DATA FOR THIS TASK:

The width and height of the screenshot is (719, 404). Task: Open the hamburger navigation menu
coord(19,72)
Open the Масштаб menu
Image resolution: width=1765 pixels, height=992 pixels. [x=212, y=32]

* * *

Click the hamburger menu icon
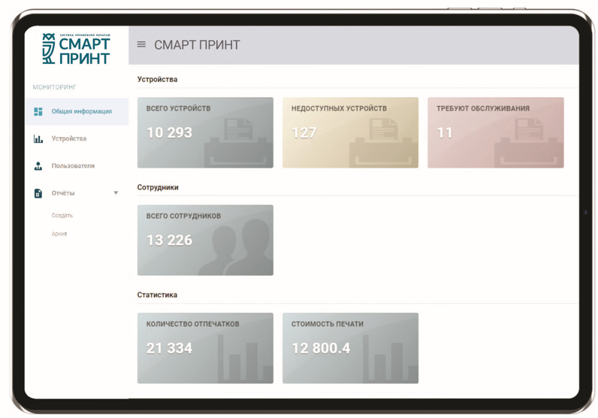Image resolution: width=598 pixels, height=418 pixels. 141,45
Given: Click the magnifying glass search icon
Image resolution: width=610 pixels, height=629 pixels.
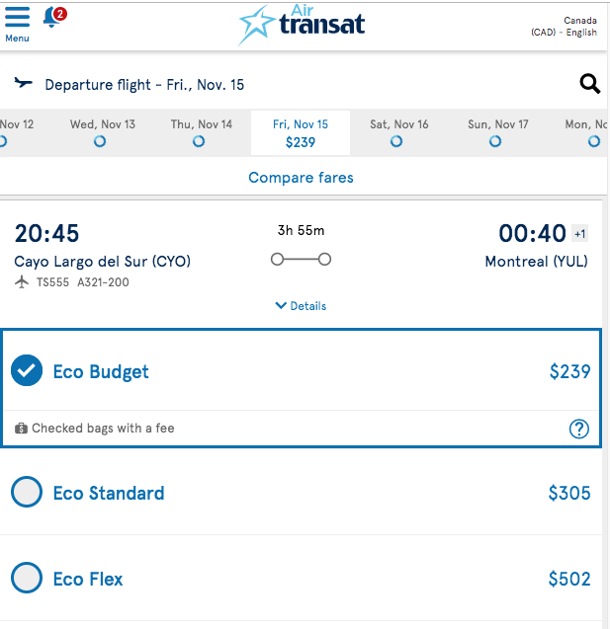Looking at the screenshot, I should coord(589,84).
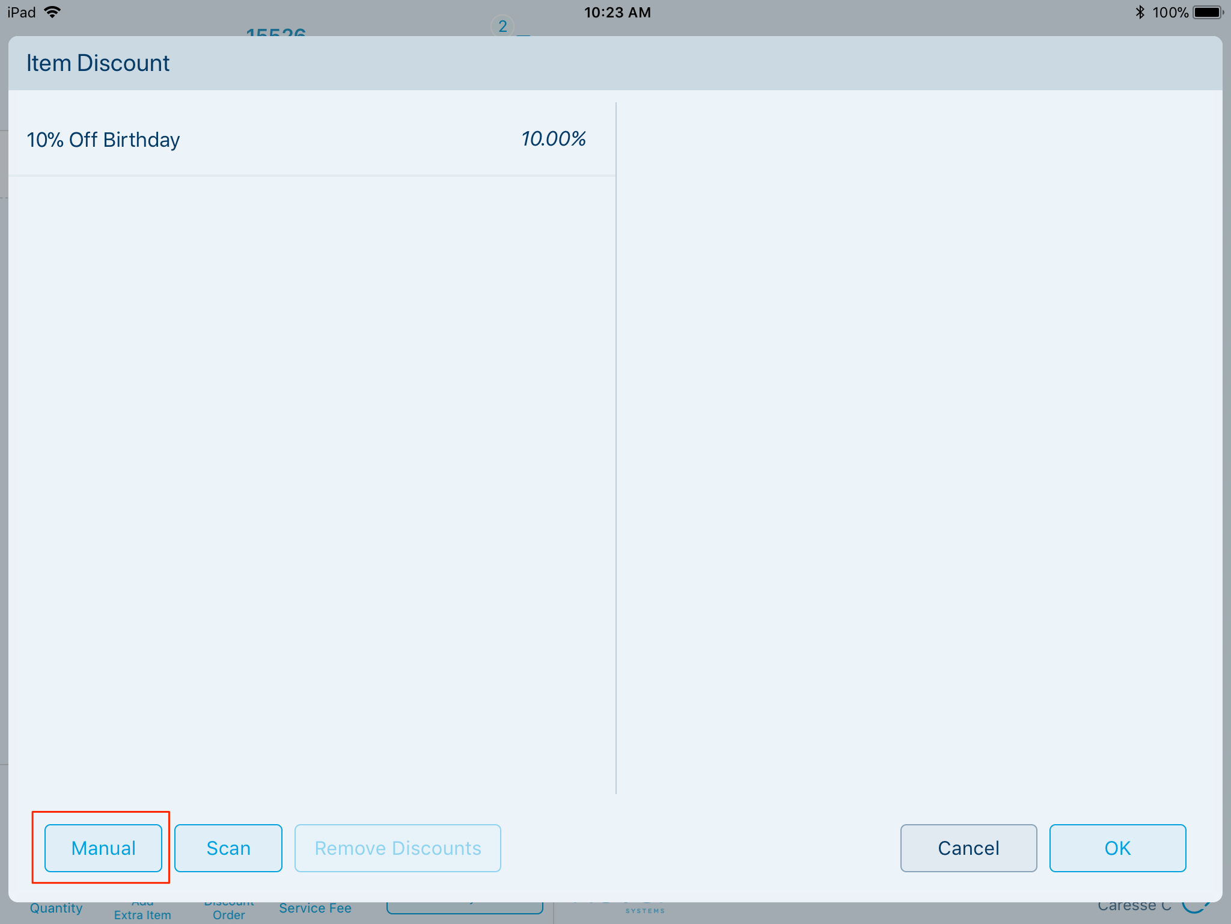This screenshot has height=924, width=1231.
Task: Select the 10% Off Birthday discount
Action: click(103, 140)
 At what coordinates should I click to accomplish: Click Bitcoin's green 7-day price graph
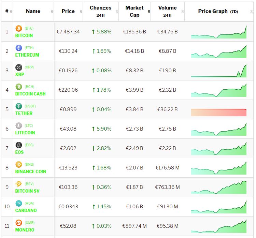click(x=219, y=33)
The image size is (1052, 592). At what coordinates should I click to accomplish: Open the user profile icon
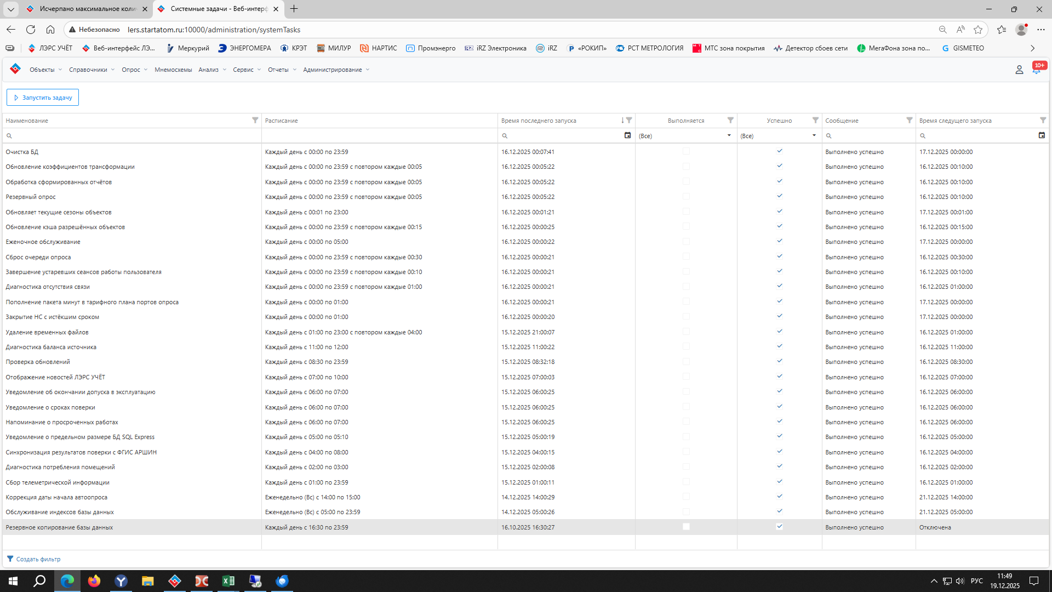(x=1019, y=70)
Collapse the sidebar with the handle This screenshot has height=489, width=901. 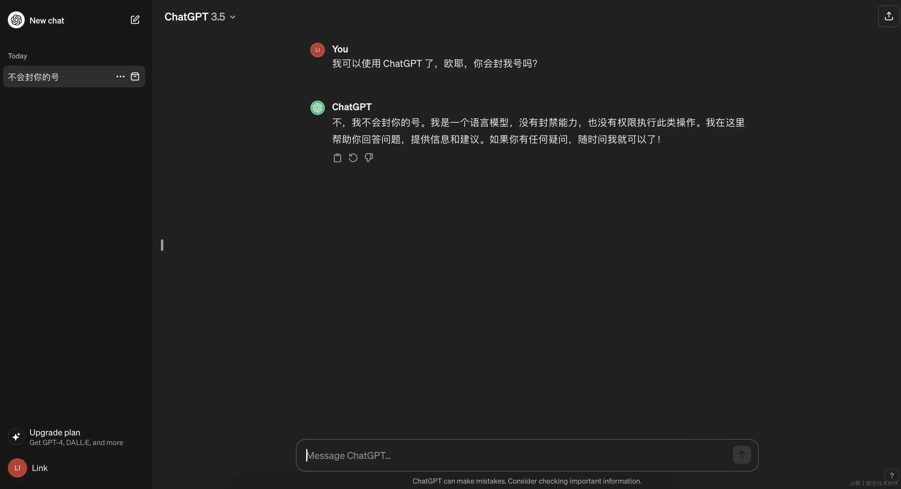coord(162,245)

---

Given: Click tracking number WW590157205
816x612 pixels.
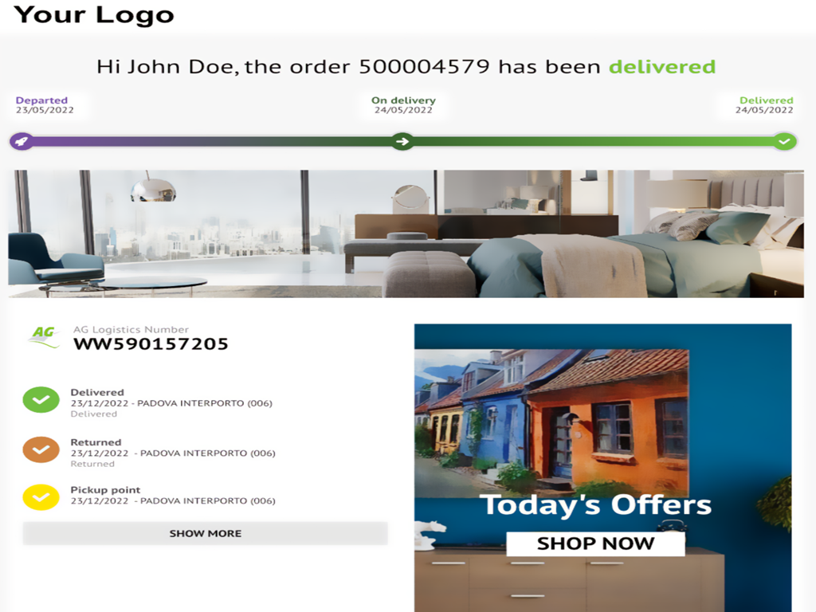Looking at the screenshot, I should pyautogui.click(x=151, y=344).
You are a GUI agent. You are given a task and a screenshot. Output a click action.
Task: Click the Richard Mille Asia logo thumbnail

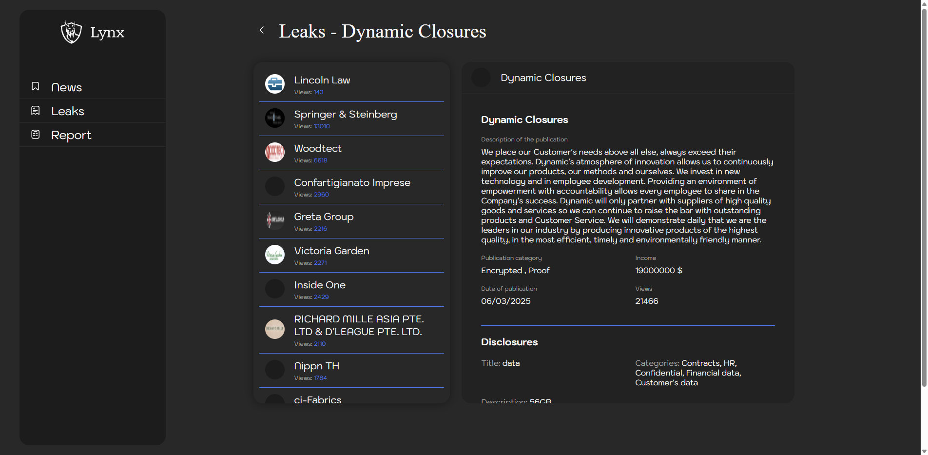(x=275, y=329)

WORK TO BE COMPLETED: Rewrite everything from the line containing "The width and" down to the line containing "Image resolution: width=1765", switching "hamburger" to "main" and leaving all else unchanged.

SOLVED EXERCISE:
The width and height of the screenshot is (719, 404). Task: Open the main navigation menu
coord(19,72)
Open the Масштаб menu
Image resolution: width=1765 pixels, height=992 pixels. [x=212, y=32]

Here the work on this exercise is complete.